---------- Input data ----------

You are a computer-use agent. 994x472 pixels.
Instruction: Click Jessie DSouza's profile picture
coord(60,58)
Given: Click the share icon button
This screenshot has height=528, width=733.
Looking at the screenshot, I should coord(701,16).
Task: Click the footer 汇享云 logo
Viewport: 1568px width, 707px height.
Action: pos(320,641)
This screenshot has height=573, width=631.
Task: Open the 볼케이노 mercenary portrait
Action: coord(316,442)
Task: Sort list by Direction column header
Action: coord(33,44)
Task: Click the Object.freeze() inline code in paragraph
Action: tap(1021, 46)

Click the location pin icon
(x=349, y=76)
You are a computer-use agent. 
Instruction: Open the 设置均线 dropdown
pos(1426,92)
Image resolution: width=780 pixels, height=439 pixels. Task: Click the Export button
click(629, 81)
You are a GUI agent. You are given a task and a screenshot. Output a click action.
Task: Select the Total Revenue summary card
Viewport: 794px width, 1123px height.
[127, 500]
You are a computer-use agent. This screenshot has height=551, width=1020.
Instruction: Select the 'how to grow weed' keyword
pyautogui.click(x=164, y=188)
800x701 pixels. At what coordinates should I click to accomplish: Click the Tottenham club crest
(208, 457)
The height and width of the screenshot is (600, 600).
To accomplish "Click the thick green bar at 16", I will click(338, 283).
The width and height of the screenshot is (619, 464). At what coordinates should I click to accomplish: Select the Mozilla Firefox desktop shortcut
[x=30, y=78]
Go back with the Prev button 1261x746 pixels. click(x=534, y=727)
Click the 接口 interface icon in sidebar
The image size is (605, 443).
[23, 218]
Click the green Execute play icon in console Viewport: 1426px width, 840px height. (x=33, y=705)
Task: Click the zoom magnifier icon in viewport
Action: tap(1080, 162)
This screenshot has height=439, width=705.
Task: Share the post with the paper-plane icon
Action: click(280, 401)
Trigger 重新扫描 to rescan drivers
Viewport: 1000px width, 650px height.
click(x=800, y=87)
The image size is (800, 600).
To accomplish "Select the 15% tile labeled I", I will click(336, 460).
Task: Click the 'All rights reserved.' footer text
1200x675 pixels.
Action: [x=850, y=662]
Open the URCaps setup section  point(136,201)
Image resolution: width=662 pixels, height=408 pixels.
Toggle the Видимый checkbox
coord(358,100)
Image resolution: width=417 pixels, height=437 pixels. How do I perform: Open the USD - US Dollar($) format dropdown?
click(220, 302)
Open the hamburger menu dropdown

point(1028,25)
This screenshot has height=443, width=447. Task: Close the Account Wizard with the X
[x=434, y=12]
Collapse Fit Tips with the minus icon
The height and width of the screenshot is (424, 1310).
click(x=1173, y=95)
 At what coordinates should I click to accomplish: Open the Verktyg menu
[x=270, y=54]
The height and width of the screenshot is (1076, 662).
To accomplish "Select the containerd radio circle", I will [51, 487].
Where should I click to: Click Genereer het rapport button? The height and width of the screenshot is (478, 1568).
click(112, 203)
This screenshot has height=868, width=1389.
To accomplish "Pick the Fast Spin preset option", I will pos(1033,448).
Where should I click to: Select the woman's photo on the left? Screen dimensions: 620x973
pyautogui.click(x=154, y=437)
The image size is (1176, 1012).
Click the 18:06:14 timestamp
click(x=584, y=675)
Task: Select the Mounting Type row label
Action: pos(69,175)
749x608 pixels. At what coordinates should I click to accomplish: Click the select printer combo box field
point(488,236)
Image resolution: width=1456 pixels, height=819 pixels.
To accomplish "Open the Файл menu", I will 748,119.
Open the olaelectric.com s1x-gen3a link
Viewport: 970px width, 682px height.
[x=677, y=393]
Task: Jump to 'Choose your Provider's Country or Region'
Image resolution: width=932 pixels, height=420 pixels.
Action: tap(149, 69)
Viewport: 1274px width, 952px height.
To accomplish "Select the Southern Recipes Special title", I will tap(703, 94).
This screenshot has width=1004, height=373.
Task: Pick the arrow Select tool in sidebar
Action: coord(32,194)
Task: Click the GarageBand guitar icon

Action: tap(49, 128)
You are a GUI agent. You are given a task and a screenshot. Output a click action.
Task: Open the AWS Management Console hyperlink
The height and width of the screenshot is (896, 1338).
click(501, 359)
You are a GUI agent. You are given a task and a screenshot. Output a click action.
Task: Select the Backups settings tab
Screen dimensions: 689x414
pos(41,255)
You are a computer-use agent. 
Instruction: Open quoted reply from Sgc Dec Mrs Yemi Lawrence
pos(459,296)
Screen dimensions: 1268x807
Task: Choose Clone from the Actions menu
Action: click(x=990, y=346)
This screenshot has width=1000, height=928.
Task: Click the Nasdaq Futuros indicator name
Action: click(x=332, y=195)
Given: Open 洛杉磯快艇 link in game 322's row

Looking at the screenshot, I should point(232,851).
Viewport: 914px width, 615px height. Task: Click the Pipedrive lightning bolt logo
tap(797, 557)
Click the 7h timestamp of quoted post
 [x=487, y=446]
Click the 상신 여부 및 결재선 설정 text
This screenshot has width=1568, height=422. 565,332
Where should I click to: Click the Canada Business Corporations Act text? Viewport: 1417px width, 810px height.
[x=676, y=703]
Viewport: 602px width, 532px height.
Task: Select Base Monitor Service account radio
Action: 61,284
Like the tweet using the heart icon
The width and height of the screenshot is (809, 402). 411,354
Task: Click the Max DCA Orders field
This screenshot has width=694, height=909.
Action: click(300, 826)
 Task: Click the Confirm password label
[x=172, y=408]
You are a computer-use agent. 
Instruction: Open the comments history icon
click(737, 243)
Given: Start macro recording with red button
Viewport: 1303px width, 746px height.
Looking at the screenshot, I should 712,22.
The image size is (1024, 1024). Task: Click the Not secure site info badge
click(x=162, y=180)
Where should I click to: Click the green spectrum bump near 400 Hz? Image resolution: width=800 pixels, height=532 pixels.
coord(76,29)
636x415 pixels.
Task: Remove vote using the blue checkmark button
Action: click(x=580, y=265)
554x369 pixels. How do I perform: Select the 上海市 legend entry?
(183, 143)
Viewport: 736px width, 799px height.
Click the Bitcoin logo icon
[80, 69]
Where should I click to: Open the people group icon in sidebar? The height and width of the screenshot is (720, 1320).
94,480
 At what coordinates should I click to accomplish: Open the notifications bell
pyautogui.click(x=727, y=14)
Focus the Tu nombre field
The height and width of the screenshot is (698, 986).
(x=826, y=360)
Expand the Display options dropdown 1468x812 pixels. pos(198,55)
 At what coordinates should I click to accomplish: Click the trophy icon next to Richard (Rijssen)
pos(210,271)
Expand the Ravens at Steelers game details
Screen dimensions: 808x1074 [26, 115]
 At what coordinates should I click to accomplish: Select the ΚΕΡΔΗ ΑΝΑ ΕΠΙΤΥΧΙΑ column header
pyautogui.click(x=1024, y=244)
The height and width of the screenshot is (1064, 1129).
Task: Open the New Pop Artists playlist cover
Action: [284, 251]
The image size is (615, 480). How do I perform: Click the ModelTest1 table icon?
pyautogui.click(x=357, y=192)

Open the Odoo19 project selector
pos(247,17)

----------

Task item
Each line shown above must be repeated exactly.

Result for this exercise
You are a computer-use agent. 994x472 pixels.
Instruction: Click Jessie DSouza's profile picture
coord(60,58)
Given: Click the share icon button
This screenshot has height=528, width=733.
Looking at the screenshot, I should coord(701,16).
Task: Click the footer 汇享云 logo
Viewport: 1568px width, 707px height.
Action: pos(320,641)
This screenshot has height=573, width=631.
Task: Open the 볼케이노 mercenary portrait
Action: coord(316,442)
Task: Sort list by Direction column header
Action: coord(33,44)
Task: Click the Object.freeze() inline code in paragraph
Action: tap(1021, 46)

Click the location pin icon
(x=349, y=76)
You are a computer-use agent. 
Instruction: Open the 设置均线 dropdown
pos(1426,92)
Image resolution: width=780 pixels, height=439 pixels. Task: Click the Export button
click(629, 81)
You are a GUI agent. You are given a task and a screenshot. Output a click action.
Task: Select the Total Revenue summary card
Viewport: 794px width, 1123px height.
[127, 500]
You are a computer-use agent. This screenshot has height=551, width=1020.
Instruction: Select the 'how to grow weed' keyword
pyautogui.click(x=164, y=188)
800x701 pixels. At what coordinates should I click to accomplish: Click the Tottenham club crest
(208, 457)
The height and width of the screenshot is (600, 600).
To accomplish "Click the thick green bar at 16", I will click(338, 283).
The width and height of the screenshot is (619, 464). At what coordinates should I click to accomplish: Select the Mozilla Firefox desktop shortcut
[x=30, y=78]
Go back with the Prev button 1261x746 pixels. click(x=534, y=727)
Click the 接口 interface icon in sidebar
The image size is (605, 443).
[23, 218]
Click the green Execute play icon in console Viewport: 1426px width, 840px height. (x=33, y=705)
Task: Click the zoom magnifier icon in viewport
Action: tap(1080, 162)
This screenshot has height=439, width=705.
Task: Share the post with the paper-plane icon
Action: click(280, 401)
Trigger 重新扫描 to rescan drivers
Viewport: 1000px width, 650px height.
click(x=800, y=87)
The image size is (800, 600).
To accomplish "Select the 15% tile labeled I", I will click(336, 460).
Task: Click the 'All rights reserved.' footer text
1200x675 pixels.
Action: [x=850, y=662]
Open the URCaps setup section  point(136,201)
Image resolution: width=662 pixels, height=408 pixels.
Toggle the Видимый checkbox
coord(358,100)
Image resolution: width=417 pixels, height=437 pixels. How do I perform: Open the USD - US Dollar($) format dropdown?
click(220, 302)
Open the hamburger menu dropdown

point(1028,25)
This screenshot has height=443, width=447. Task: Close the Account Wizard with the X
[x=434, y=12]
Collapse Fit Tips with the minus icon
The height and width of the screenshot is (424, 1310).
click(x=1173, y=95)
 At what coordinates should I click to accomplish: Open the Verktyg menu
[x=270, y=54]
The height and width of the screenshot is (1076, 662).
To accomplish "Select the containerd radio circle", I will [51, 487].
Where should I click to: Click Genereer het rapport button? The height and width of the screenshot is (478, 1568).
click(112, 203)
This screenshot has height=868, width=1389.
To accomplish "Pick the Fast Spin preset option", I will pos(1033,448).
Where should I click to: Select the woman's photo on the left? Screen dimensions: 620x973
pyautogui.click(x=154, y=437)
The image size is (1176, 1012).
Click the 18:06:14 timestamp
click(x=584, y=675)
Task: Select the Mounting Type row label
Action: pos(69,175)
749x608 pixels. At what coordinates should I click to accomplish: Click the select printer combo box field
point(488,236)
Image resolution: width=1456 pixels, height=819 pixels.
To accomplish "Open the Файл menu", I will 748,119.
Open the olaelectric.com s1x-gen3a link
Viewport: 970px width, 682px height.
[x=677, y=393]
Task: Jump to 'Choose your Provider's Country or Region'
Image resolution: width=932 pixels, height=420 pixels.
Action: tap(149, 69)
Viewport: 1274px width, 952px height.
To accomplish "Select the Southern Recipes Special title", I will tap(703, 94).
This screenshot has width=1004, height=373.
Task: Pick the arrow Select tool in sidebar
Action: coord(32,194)
Task: Click the GarageBand guitar icon

Action: tap(49, 128)
You are a GUI agent. You are given a task and a screenshot. Output a click action.
Task: Open the AWS Management Console hyperlink
The height and width of the screenshot is (896, 1338).
click(501, 359)
You are a GUI agent. You are given a task and a screenshot. Output a click action.
Task: Select the Backups settings tab
Screen dimensions: 689x414
pos(41,255)
You are a computer-use agent. 
Instruction: Open quoted reply from Sgc Dec Mrs Yemi Lawrence
pos(459,296)
Screen dimensions: 1268x807
Task: Choose Clone from the Actions menu
Action: click(x=990, y=346)
This screenshot has width=1000, height=928.
Task: Click the Nasdaq Futuros indicator name
Action: click(x=332, y=195)
Given: Open 洛杉磯快艇 link in game 322's row

Looking at the screenshot, I should point(232,851).
Viewport: 914px width, 615px height. Task: Click the Pipedrive lightning bolt logo
tap(797, 557)
Click the 7h timestamp of quoted post
 [x=487, y=446]
Click the 상신 여부 및 결재선 설정 text
This screenshot has width=1568, height=422. 565,332
Where should I click to: Click the Canada Business Corporations Act text? Viewport: 1417px width, 810px height.
[x=676, y=703]
Viewport: 602px width, 532px height.
Task: Select Base Monitor Service account radio
Action: 61,284
Like the tweet using the heart icon
The width and height of the screenshot is (809, 402). 411,354
Task: Click the Max DCA Orders field
This screenshot has width=694, height=909.
Action: click(300, 826)
 Task: Click the Confirm password label
[x=172, y=408]
You are a computer-use agent. 
Instruction: Open the comments history icon
click(737, 243)
Given: Start macro recording with red button
Viewport: 1303px width, 746px height.
Looking at the screenshot, I should 712,22.
The image size is (1024, 1024). Task: Click the Not secure site info badge
click(x=162, y=180)
Where should I click to: Click the green spectrum bump near 400 Hz? Image resolution: width=800 pixels, height=532 pixels.
coord(76,29)
636x415 pixels.
Task: Remove vote using the blue checkmark button
Action: click(x=580, y=265)
554x369 pixels. How do I perform: Select the 上海市 legend entry?
(183, 143)
Viewport: 736px width, 799px height.
Click the Bitcoin logo icon
[80, 69]
Where should I click to: Open the people group icon in sidebar? The height and width of the screenshot is (720, 1320).
94,480
 At what coordinates should I click to accomplish: Open the notifications bell
pyautogui.click(x=727, y=14)
Focus the Tu nombre field
The height and width of the screenshot is (698, 986).
(x=826, y=360)
Expand the Display options dropdown 1468x812 pixels. pos(198,55)
 At what coordinates should I click to accomplish: Click the trophy icon next to Richard (Rijssen)
pos(210,271)
Expand the Ravens at Steelers game details
Screen dimensions: 808x1074 [26, 115]
 At what coordinates should I click to accomplish: Select the ΚΕΡΔΗ ΑΝΑ ΕΠΙΤΥΧΙΑ column header
pyautogui.click(x=1024, y=244)
The height and width of the screenshot is (1064, 1129).
Task: Open the New Pop Artists playlist cover
Action: [284, 251]
The image size is (615, 480). How do I perform: Click the ModelTest1 table icon?
pyautogui.click(x=357, y=192)

Open the Odoo19 project selector
pos(247,17)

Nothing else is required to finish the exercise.